Nowym osiągnięciem, z którego mogą skorzystać m.in. szpiedzy i dysydenci, jest opracowanie przez informatyków sposobu tak dyskretnego przekazywania poufnych informacji, że adwersarz nawet nie wie o ich przesłaniu.

Naukowcy twierdzą, że stworzyli pierwszy w historii algorytm, który ukrywa wiadomości w realistycznym tekście, obrazach lub dźwięku tak idealnie, że bezpieczeństwo przekazu jest doskonałe: zewnętrzny obserwator nie ma możliwości stwierdzenia obecności informacji. Wyniki prowadzących do tego prac badacze ogłosili na niedawnej International Conference on Learning Representations (Międzynarodowej Konferencji o Reprezentacji w Uczeniu Maszynowym).

Sztuka ukrywania sekretów „na widoku” nazywa się steganografią – w odróżnieniu od częściej stosowanej kryptografii, gdy ukryta jest sama treść sekretu, ale nie fakt jego obecności. Aby bezpiecznie ukryć informacje, steganografowie cyfrowi starają się ulokować je w ciągach słów lub obrazów statystycznie tożsamych z normalnym przekazem. Niestety, treści generowane przez ludzi nie są wystarczająco przewidywalne, aby dało się osiągnąć doskonałe bezpieczeństwo. Natomiast sztuczna inteligencja generuje tekst i obrazy z użyciem lepiej zdefiniowanych reguł, potencjalnie umożliwiając całkowitą niewykrywalność tajnych wiadomości. Christian Schroeder de Witt z University of Oxford i Samuel Sokota z Carnegie Mellon University oraz ich współpracownicy wykorzystali program SI do tworzenia na czacie niewinnie wyglądających wiadomości z tajną treścią. Dla zewnętrznych obserwatorów czat jest nie do odróżnienia od jakiejkolwiek innej komunikacji prowadzonej przez tę samą generatywną SI: „Można wykryć, że treść jest dziełem SI, ale nie sposób stwierdzić, czy są w niej ukryte tajne informacje” – mówi de Witt.
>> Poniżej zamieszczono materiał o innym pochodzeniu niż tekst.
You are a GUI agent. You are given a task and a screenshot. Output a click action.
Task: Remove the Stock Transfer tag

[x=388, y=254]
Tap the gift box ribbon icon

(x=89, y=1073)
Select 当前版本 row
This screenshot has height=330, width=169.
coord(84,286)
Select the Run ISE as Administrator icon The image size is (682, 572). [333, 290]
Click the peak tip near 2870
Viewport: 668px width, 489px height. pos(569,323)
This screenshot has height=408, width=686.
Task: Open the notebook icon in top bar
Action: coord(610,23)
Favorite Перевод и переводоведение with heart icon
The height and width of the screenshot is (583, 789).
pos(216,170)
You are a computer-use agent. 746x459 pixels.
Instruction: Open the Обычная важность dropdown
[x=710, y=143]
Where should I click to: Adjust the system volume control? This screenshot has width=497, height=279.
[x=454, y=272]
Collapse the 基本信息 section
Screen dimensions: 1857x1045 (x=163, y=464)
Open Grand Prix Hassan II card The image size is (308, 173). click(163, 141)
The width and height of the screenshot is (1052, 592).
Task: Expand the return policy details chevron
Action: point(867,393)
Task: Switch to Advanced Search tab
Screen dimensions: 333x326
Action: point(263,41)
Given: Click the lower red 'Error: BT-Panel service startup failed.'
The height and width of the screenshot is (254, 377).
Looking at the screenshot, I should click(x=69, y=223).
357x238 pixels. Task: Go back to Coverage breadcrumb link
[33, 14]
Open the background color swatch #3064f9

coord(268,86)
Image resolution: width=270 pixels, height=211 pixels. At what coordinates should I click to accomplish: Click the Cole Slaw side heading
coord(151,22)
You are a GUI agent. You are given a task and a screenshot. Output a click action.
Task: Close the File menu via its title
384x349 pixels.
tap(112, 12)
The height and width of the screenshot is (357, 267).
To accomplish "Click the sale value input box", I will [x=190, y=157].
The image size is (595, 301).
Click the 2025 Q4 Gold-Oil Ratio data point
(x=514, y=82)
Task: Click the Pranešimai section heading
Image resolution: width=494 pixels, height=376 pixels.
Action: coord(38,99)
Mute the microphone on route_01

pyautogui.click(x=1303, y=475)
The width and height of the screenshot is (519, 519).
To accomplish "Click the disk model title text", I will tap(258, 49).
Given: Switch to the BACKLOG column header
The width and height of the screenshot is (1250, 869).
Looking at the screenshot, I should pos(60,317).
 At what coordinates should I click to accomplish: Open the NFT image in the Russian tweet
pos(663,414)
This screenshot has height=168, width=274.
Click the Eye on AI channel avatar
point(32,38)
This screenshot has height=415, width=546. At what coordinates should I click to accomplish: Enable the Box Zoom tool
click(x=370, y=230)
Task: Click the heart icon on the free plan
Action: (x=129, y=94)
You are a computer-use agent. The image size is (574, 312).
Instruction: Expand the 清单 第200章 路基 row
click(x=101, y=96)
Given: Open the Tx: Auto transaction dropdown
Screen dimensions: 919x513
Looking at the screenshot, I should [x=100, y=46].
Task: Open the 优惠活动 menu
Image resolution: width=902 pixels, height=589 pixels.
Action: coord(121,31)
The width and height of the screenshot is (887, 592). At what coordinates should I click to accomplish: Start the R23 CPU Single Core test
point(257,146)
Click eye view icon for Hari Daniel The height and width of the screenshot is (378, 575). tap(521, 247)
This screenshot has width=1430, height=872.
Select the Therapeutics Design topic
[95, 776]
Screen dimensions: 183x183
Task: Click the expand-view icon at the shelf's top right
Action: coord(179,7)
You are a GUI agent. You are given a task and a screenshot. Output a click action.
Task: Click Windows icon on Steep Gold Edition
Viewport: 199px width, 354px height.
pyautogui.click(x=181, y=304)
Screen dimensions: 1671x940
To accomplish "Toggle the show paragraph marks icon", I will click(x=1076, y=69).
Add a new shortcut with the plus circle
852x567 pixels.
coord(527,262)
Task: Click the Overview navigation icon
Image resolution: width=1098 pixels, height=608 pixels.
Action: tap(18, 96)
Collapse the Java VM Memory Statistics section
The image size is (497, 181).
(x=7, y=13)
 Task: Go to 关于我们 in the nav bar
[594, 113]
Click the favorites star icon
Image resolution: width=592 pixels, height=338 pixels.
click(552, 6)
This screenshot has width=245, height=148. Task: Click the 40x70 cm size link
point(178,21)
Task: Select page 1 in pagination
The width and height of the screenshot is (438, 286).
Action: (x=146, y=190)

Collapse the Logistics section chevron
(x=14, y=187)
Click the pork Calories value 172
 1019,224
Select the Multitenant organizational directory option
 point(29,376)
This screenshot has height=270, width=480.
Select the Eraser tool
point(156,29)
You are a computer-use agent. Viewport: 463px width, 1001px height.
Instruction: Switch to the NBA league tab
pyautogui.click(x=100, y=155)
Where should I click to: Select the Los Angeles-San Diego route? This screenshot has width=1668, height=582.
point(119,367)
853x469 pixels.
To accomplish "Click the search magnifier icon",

Aby osiągnąć kamuflaż, naukowcy opracowali algorytm optymalnie dopasowujący umieszczaną na czacie tajną wiadomość do serii memów (lub tekstu), wybierając te treści „w locie” tak, by pasowały do kontekstu. Odkrywczy jest sposób wyboru przez algorytm idealnego „rozkładu sprzężeń” – chodzi o dopasowanie tajnych bitów do niewinnych treści (na przykład memów o kotach) w sposób, który zachowuje właściwe rozkłady obu, czyniąc je równocześnie tak współzależnymi, jak to tylko możliwe. Takie podejście jest dość trudne obliczeniowo, ale zespół wykorzystał najnowsze osiągnięcia teorii informacji, by szybko dokonać niemal optymalnego wyboru. Odbiorca poszukujący wiadomości może odwrócić operację ukrywania, aby ujawnić tajny tekst.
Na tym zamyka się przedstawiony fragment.